Commenting for Medscape Medical News, Nina Riggins, MD, PhD, president, Brain Performance Center and Research Institute, and director, Headache Center at The Neuron Clinic, San Diego, said that while the study offered important information, she would have liked more assessment on the diagnostic capabilities of ChatGPT.
Riggins noted the importance of understanding the capabilities and limitations of AI in medicine. “We’re aware of AI ‘hallucinations,’ when it doesn’t provide correct information, but we also understand that the use of technology can be extremely important in medicine, even lifesaving.”
Many inaccuracies related to ChatGPT can be attributed to outdated information, she added. And understanding how this AI tool uses such information could “provide specific pathways for improvement of this technology,” said Riggins.
In future, AI might help triage patients with headache disorders, assist in reading imaging reports, and improve overall access to care, she said. And by decreasing the amount of paperwork doctors deal with, AI could free up doctors to spend more time with their patients, she added.
In the meantime, Riggins agreed clinicians should advise patients not to get advice on efficacy and safety of treatments from ChatGPT.
A More Focused AI Tool
Bonakdar also presented findings from a second study on a more focused AI assistant researchers created with Wellkasa, a company investigating AI technology and evidence-based lifestyle medicine.

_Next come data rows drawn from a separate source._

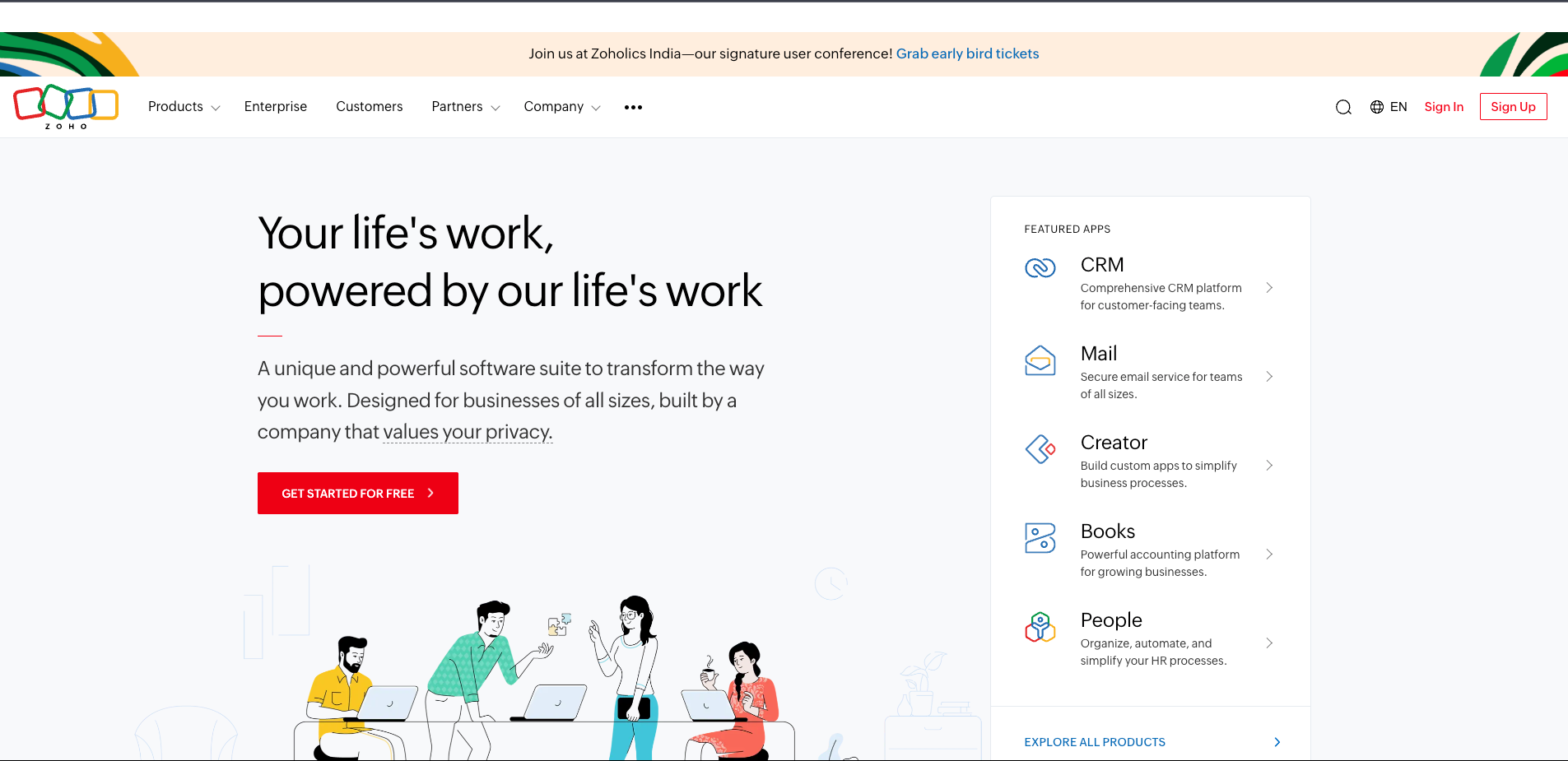Open the search magnifier icon
The height and width of the screenshot is (761, 1568).
[1343, 107]
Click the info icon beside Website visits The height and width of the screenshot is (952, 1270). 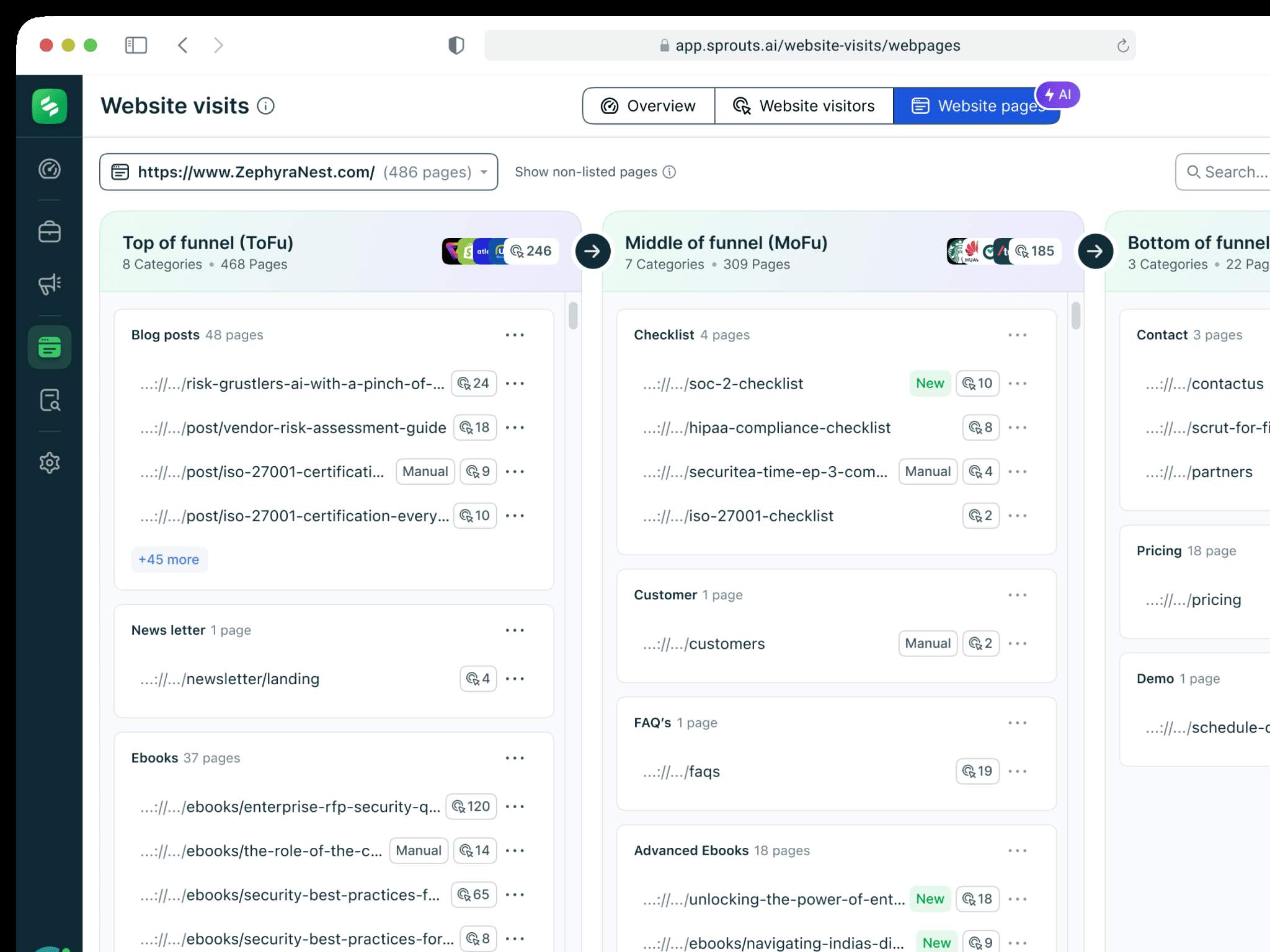point(265,107)
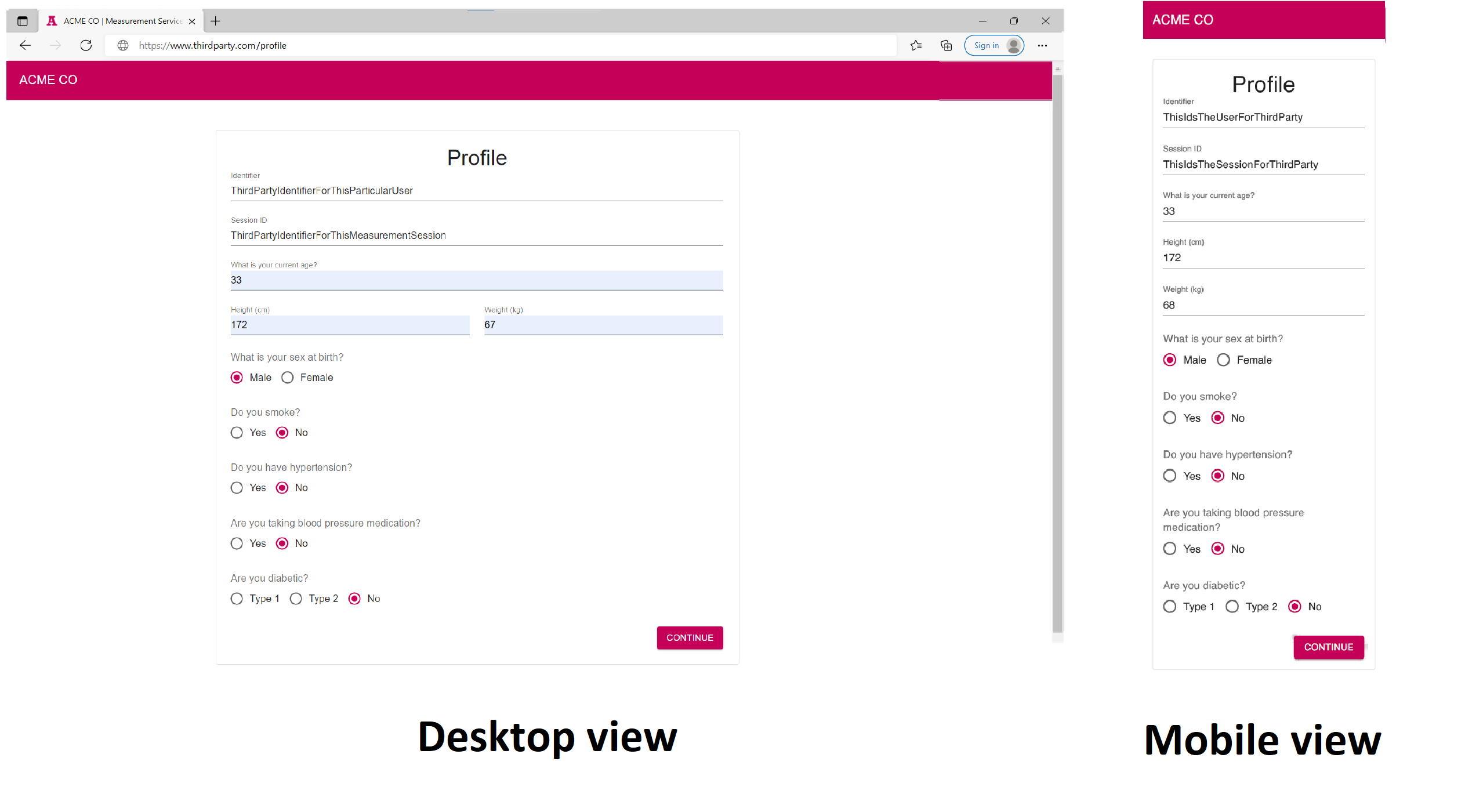
Task: Click the Weight (kg) input field
Action: pyautogui.click(x=603, y=325)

The group trained the AI model, know an My AI Assistant (Maia), to consistently provide the most accurate possible answers.
“For example, if Maia answered that Cefaly needed a prescription, which is false, she received a low score, and if she answered correctly that it didn’t, she would receive a high score,” said Bonakdar.
The model was trained not only in simple true/false areas but also in more subtle lifestyle areas such as stress management.
Researchers asked 23 patients with migraine, all but one woman, to try out Maia for a week. Patients were to ask Maia questions related to migraine, and they could pose questions in a chat room or by phone.
The study found knowledge and confidence scores on migraine prevention, treatment, and lifestyle improved across 11 of 12 items (91.7%).
“These findings are key because we know education on its own can improve migraine status and medication benefits,” said Bonakdar.
While education can be time-consuming and not always personalized, “with Maia, we found migraine education can be simplified because learning about migraines becomes a very personal learning journey through simple and natural conversations,” he said.
The study also showed statistically significant improvements on 4 of 12 items pertaining to medication management, therapy side effects, lifestyle therapies, and multimodal approaches to migraine management.
Participants with less migraine-related disability were significantly more satisfied with Maia than those with more migraine-related disability (P
In providing feedback, study participants said the tool answers questions they don’t want to bother their doctors with and avoids the need for multiple searches about migraine medications. However, some said they wished Maia could address queries related to comorbidities and track their migraines.
While AI is viewed by some as possibly replacing clinicians, it’s more likely patients will use information they glean from AI to engage their doctors, especially in areas such as lifestyle interventions that may be rather nuanced, said Bonakdar.
Riggins said she was particularly impressed with the useful advice provided by Maia on lifestyle modifications such as sleep and diet.
All AI tools, including ChatGPT and Maia, should eventually make migraine education safer for both patients and doctors, said Riggins.
Bonakdar and Riggins reported no relevant conflicts of interest.